Push hard and fast in the center of the chest.
Rate: 100–120 compressions per minute.
Depth: At least 2 inches deep. Let the chest fully recoil.
A – Airway: Tilt the head back and lift the chin.
B – Breathing: Give 2 rescue breaths (if trained), after every 30 compressions.
Continue until help arrives or patient revives.
Note: If untrained, focus on chest compressions only (“Hands-only CPR”).
✅ 2. Managing Choking
Adult or Child (Over 1 Year):
Ask: “Are you choking?”
If yes and cannot speak or cough: perform abdominal thrusts (Heimlich maneuver).
Stand behind, place fist above navel, grab with other hand, and thrust inward/upward.
Repeat until the object is expelled or patient becomes unconscious.
Infant (Under 1 Year):
5 back blows between shoulder blades
5 chest thrusts (using 2 fingers)
✅ 3. Bleeding
What to do:
Apply direct pressure with a clean cloth.
Elevate the injured area if possible.
Do not remove deeply embedded objects—apply pressure around it.
Keep the patient calm and warm.
Seek medical help immediately for deep, continuous, or arterial bleeding.
✅ 4. Burns
First-Degree (Red, no blister):
Cool under running water (10–15 mins).
Do not apply ice, toothpaste, or oil.
Cover with sterile gauze.
Second/Third-Degree (Blistered or Charred):
Remove tight clothing/jewelry near the area (not stuck skin).
Do not break blisters.
Cover loosely with sterile cloth.
Refer immediately.
✅ 5. Convulsion (Seizure)
What to do:
Stay calm. Protect patient from injury.
Place on their side (recovery position).
Do not put anything in their mouth.
Time the seizure and monitor breathing.
After the seizure, ensure airway is clear.
If seizure lasts more than 5 mins → emergency referral.
✅ 6. Shock
Signs: Pale, cold skin, rapid pulse, shallow breathing, confusion
Management:
Lay the patient flat and raise the legs.
Loosen tight clothing.
Keep warm and calm.
Do not give anything by mouth.
Urgently refer for advanced care.
✅ 7. Poisoning
What to do:
Identify the substance if possible.
Do not induce vomiting unless directed by medical personnel.
If unconscious or breathing difficulty → emergency referral.
Bring the container of the poison if available to the hospital.
✅ 8. Asthma Attack
What to do:
Sit the person upright.
Encourage slow, steady breaths.
Help use inhaler (reliever – e.g., salbutamol).

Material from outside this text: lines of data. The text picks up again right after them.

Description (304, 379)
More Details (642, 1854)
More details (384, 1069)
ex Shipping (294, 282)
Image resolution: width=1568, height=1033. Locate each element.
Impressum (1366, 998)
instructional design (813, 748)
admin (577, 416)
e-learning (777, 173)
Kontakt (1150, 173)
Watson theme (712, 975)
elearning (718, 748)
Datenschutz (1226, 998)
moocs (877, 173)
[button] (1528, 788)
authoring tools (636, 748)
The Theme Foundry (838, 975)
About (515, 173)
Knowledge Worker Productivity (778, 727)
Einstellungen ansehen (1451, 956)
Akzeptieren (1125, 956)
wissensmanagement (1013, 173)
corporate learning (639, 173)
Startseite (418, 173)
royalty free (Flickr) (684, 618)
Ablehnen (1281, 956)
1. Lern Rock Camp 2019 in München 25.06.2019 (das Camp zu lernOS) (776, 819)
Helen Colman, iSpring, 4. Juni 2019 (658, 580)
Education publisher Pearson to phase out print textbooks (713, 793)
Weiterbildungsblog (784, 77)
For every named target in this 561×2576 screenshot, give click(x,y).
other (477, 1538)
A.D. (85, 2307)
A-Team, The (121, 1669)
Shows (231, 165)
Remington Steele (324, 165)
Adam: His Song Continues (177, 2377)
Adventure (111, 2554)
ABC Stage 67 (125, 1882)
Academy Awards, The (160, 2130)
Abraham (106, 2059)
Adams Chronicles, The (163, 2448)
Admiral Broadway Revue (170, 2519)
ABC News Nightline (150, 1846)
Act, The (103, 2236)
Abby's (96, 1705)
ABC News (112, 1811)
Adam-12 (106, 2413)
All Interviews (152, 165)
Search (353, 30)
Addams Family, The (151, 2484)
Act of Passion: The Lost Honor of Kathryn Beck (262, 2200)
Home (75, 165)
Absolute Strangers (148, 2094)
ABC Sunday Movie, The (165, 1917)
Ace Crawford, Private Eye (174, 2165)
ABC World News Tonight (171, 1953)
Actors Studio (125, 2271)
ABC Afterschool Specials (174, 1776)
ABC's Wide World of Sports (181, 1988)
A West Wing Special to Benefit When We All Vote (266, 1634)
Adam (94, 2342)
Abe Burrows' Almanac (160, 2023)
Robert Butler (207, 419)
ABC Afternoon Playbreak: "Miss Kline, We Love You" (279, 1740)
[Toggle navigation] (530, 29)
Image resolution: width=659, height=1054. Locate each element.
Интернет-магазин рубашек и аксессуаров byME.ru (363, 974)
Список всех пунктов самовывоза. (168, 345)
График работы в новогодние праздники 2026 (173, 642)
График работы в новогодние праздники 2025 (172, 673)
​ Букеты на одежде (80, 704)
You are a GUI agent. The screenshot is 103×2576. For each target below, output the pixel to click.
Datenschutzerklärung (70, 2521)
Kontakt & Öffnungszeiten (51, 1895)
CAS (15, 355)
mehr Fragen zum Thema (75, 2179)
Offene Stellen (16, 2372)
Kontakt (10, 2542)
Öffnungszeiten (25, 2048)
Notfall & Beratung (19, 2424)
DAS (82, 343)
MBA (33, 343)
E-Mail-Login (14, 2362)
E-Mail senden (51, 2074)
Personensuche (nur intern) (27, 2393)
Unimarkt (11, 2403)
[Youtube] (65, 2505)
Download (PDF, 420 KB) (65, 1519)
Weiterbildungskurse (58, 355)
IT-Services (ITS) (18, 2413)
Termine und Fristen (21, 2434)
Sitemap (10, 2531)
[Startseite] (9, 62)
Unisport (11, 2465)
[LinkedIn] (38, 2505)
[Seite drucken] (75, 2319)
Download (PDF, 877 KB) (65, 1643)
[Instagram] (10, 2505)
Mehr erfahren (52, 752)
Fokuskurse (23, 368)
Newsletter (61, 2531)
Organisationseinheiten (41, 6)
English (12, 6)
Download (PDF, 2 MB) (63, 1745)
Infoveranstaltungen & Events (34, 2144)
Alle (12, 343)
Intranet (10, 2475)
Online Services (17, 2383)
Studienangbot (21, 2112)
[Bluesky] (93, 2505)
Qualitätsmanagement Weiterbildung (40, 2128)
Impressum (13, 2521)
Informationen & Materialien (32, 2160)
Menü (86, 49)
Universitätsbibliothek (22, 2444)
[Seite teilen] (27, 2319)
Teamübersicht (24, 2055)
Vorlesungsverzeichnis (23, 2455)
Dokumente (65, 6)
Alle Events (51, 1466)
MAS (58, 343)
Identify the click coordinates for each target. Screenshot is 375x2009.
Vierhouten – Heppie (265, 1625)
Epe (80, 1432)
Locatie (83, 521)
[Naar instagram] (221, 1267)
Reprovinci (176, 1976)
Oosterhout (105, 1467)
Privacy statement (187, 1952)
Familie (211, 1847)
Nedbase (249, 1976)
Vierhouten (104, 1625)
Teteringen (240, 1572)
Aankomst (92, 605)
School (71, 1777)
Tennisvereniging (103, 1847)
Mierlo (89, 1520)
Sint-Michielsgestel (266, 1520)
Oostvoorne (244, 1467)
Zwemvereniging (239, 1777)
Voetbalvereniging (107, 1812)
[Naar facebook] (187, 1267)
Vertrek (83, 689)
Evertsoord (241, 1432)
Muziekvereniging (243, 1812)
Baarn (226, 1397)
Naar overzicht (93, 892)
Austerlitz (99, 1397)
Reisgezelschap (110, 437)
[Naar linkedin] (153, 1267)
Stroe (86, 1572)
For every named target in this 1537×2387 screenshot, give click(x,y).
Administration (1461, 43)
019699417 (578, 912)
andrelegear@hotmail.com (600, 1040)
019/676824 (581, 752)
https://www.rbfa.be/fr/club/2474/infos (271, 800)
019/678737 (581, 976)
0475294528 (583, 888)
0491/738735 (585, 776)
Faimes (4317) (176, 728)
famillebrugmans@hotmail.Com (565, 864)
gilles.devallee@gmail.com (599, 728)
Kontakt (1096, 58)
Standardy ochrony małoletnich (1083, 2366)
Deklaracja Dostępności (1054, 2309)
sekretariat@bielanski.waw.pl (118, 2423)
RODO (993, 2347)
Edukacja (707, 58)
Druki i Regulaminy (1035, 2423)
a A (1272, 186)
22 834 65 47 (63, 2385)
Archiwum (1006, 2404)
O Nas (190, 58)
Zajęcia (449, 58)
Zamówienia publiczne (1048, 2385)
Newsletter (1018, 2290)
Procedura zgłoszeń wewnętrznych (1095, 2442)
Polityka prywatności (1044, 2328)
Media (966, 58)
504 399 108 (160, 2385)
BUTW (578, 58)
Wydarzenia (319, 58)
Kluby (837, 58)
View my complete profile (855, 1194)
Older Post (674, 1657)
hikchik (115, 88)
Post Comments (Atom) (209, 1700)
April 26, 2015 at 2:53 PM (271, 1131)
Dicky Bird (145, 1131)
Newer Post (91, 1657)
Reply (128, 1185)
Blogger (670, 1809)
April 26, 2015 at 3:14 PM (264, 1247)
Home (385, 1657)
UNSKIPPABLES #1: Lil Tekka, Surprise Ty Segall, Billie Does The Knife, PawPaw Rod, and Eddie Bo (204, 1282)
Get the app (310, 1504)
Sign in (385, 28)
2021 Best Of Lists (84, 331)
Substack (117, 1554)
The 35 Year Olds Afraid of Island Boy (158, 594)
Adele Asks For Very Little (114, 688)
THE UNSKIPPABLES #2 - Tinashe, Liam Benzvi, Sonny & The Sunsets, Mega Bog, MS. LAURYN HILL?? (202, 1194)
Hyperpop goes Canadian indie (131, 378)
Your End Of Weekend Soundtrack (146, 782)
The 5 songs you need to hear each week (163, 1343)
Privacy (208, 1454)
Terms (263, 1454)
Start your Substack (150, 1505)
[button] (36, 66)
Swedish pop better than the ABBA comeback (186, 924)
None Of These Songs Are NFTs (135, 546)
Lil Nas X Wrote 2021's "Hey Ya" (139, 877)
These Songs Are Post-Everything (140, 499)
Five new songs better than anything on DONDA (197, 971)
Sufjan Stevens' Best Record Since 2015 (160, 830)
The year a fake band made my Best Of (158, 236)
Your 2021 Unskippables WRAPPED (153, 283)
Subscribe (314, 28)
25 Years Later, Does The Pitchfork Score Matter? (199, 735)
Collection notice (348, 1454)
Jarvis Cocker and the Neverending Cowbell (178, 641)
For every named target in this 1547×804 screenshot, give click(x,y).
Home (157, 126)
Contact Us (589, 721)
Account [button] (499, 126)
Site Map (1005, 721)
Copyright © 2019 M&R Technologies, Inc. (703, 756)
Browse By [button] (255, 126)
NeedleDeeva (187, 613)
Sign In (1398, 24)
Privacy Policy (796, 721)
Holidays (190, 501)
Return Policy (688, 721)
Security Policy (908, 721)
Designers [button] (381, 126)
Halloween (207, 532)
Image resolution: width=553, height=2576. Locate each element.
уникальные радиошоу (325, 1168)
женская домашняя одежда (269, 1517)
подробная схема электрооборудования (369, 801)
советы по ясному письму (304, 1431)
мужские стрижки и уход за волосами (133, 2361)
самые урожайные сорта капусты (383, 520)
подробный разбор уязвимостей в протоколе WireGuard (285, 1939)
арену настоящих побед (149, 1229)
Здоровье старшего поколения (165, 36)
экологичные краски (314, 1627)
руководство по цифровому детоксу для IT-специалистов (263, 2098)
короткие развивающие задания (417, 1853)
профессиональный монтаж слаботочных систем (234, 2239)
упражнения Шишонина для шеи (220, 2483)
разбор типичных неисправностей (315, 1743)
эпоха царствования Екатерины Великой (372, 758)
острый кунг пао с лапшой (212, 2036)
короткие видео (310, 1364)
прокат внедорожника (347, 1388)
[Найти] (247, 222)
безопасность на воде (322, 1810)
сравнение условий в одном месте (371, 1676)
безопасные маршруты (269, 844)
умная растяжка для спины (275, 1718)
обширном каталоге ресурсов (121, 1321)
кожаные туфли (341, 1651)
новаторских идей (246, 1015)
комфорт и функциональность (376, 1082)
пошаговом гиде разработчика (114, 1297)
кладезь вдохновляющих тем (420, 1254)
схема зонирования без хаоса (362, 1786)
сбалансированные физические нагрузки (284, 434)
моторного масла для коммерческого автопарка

If no relief after 3 doses within 10 minutes → call for emergency help.
✅ 9. Diabetic Emergency (Hypoglycemia – Low Sugar)
Signs: Shaking, sweating, dizziness, confusion, unconsciousness
What to do:
If conscious: Give glucose drink, juice, or sugar under the tongue.
If unconscious: Do not give anything by mouth. Place in recovery position and seek emergency help.
✅ 10. Emergency Contacts & Referral Steps
Always notify the nurse/doctor on duty immediately.
Keep the emergency trolley clean, stocked, and ready.
Know the location of oxygen, suction machine, emergency drugs.
Document events after the emergency is handled.